Communicative Difficulties – The affected person finds it harder to talk read and write. As dementia progresses, the patient’s ability to carry out everyday tasks diminishes and he may not be able to look after himself.
Diseases that cause dementia
Alzheimer’s Disease – This is by far the most common cause of dementia. The chemistry and structure of the brain of a person with Alzheimer’s disease changes and his brain cells die prematurely.
Stroke (Vascular problems) – This means problems with blood vessels (veins and arteries). Our brain needs a good supply of oxygen-rich blood. If this supply is undermined in any way, our brain cells could die – causing symptoms of vascular dementia. Symptoms may appear suddenly, or gradually. A major stroke will cause symptoms to appear suddenly while a series of mini strokes will not.
Dementia with Lewy Bodies – Spherical structures develop inside nerve cells. Brain cells are nerve cells; they form part of our nervous system. These spherical structures in the brain can damage the brain tissue. The patient’s memory, concentration and ability to speak are affected. Dementia with Lewy bodies is sometimes mistaken for Parkinson’s Disease because the symptoms are somewhat similar.
Frontotemporal Dementia – This includes Pick’s disease. The front part of the brain is damaged. The patient’s behaviour and personality are affected first, later his memory changes.
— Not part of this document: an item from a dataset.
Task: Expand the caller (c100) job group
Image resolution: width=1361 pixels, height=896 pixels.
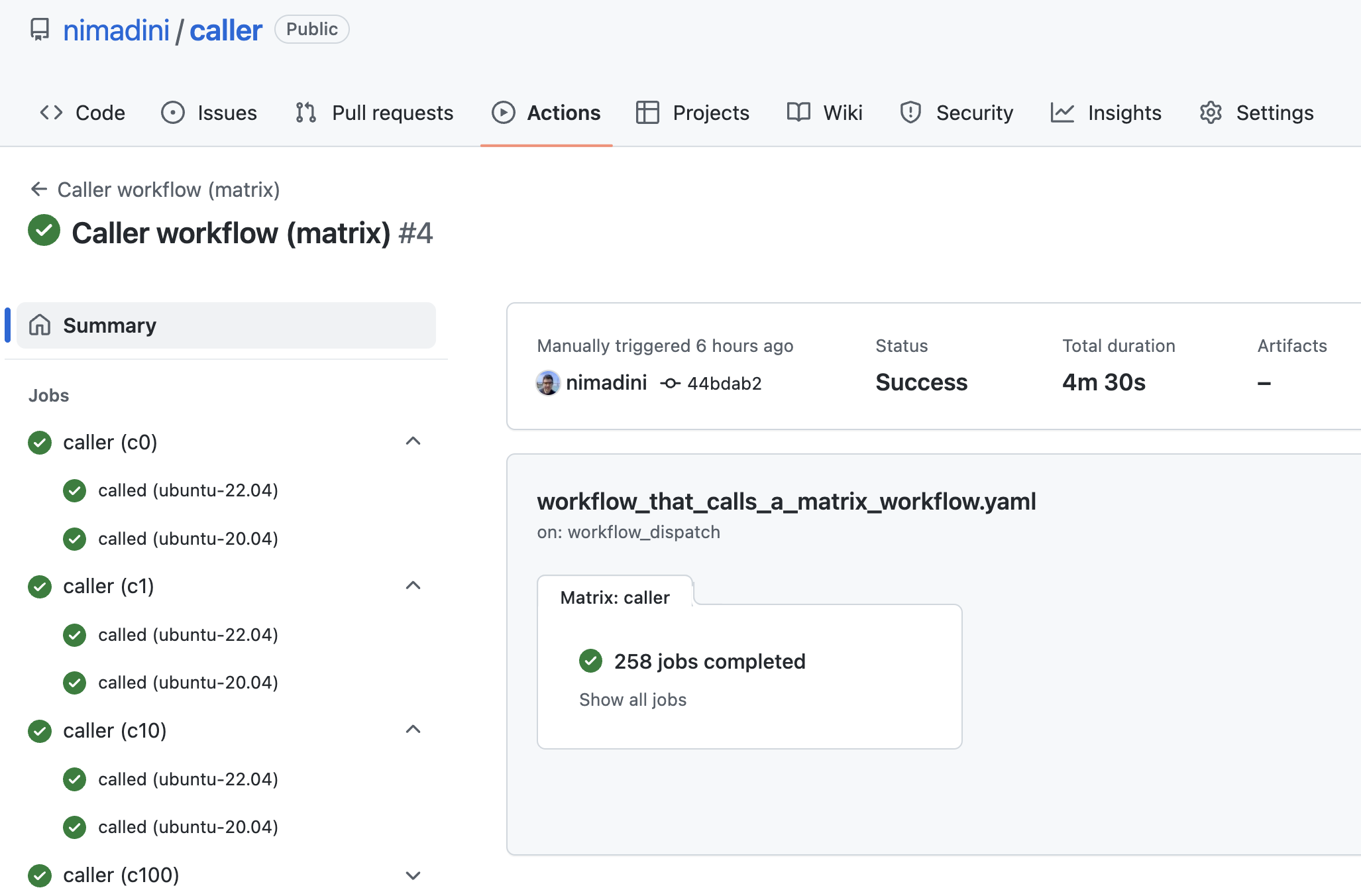Action: click(x=413, y=875)
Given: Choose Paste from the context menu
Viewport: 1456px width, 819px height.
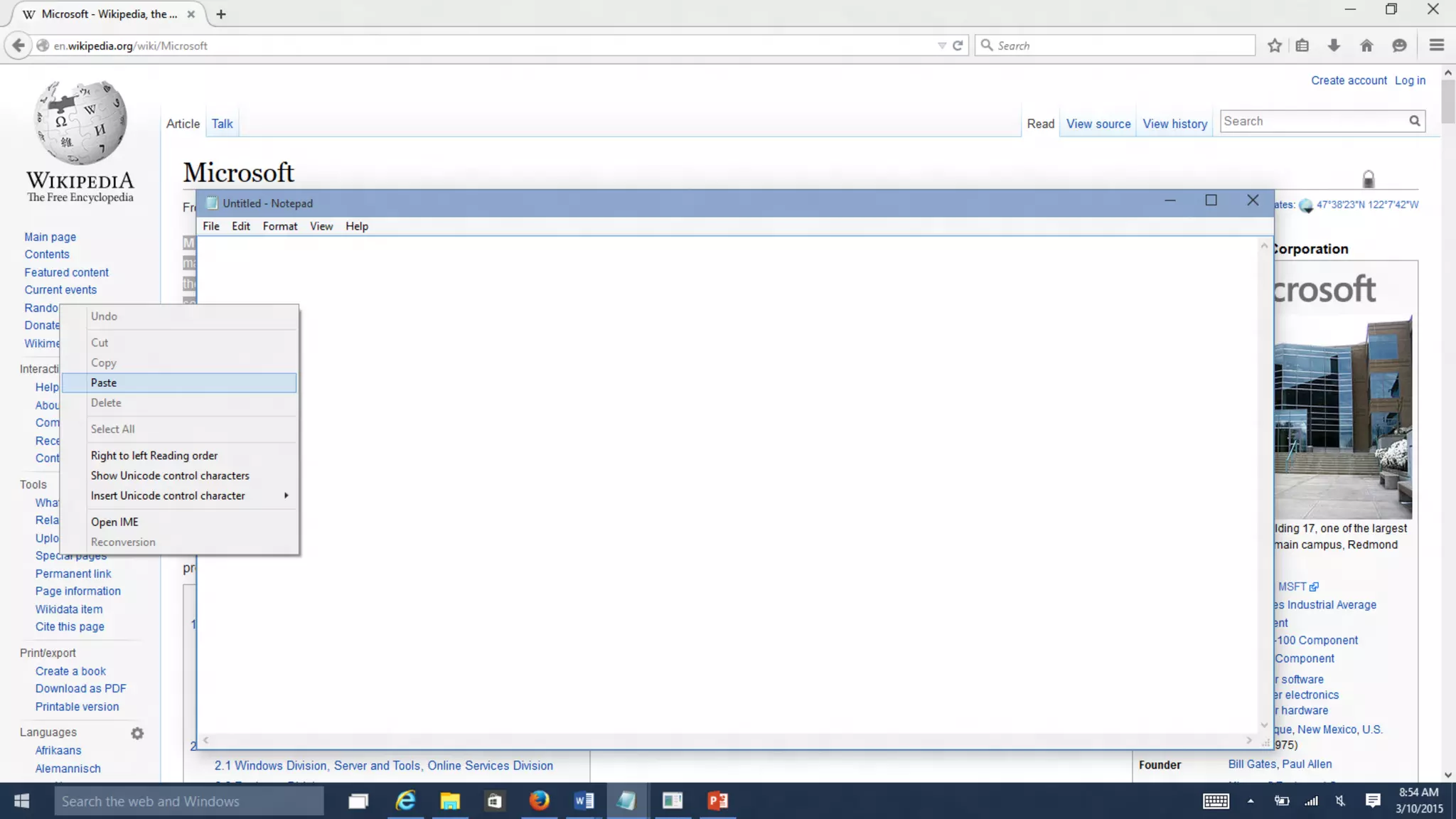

Other Diseases – Progressive supranuclear palsy, Korsakoff’s syndrome, Binswanger’s disease, HIV and AIDS, and Creutzfeldt-Jakob disease (CJD). Dementia is also common among patients who have Parkinson’s disease, Huntington’s disease, Motor Neurone disease and Multiple Sclerosis. People who have AIDS sometimes go on to develop cognitive impairment.
There are two main categories of dementia. These are Cortical and Subcortical dementias.
Cortical Dementia – The cerebral cortex is affected. This is the outer layer of the brain. The cerebral cortex is vital for cognitive processes, such as language and memory. Alzheimer’s disease is a form of cortical dementia, as is CJD (Creutzfeldt-Jakob disease).
Subcortical Dementia – A part of the brain beneath the cortex (deeper inside) becomes affected or damaged. Language and memory are not usually affected. A patient with subcortical dementia will often experience changes in his personality, his thinking may slow down, and his attention span may be shortened. Dementias which sometimes result from Parkinson’s disease are subcortical dementias, as are those caused by AIDS and Huntington’s disease.
A patient with multi-infarct dementia will have both the cortical and subcortical parts of the brain affected or damaged.
Diagnosis of dementia
Although there are some brief tests, a more reliable diagnosis needs to be carried out by a specialist. The following tests are commonly used:
It is important that the patient’s score is interpreted in context with his socio-economic, educational and cultural background. The tester must also factor in the patient’s present physical and mental state – does the patient suffer from depression, is he in great pain?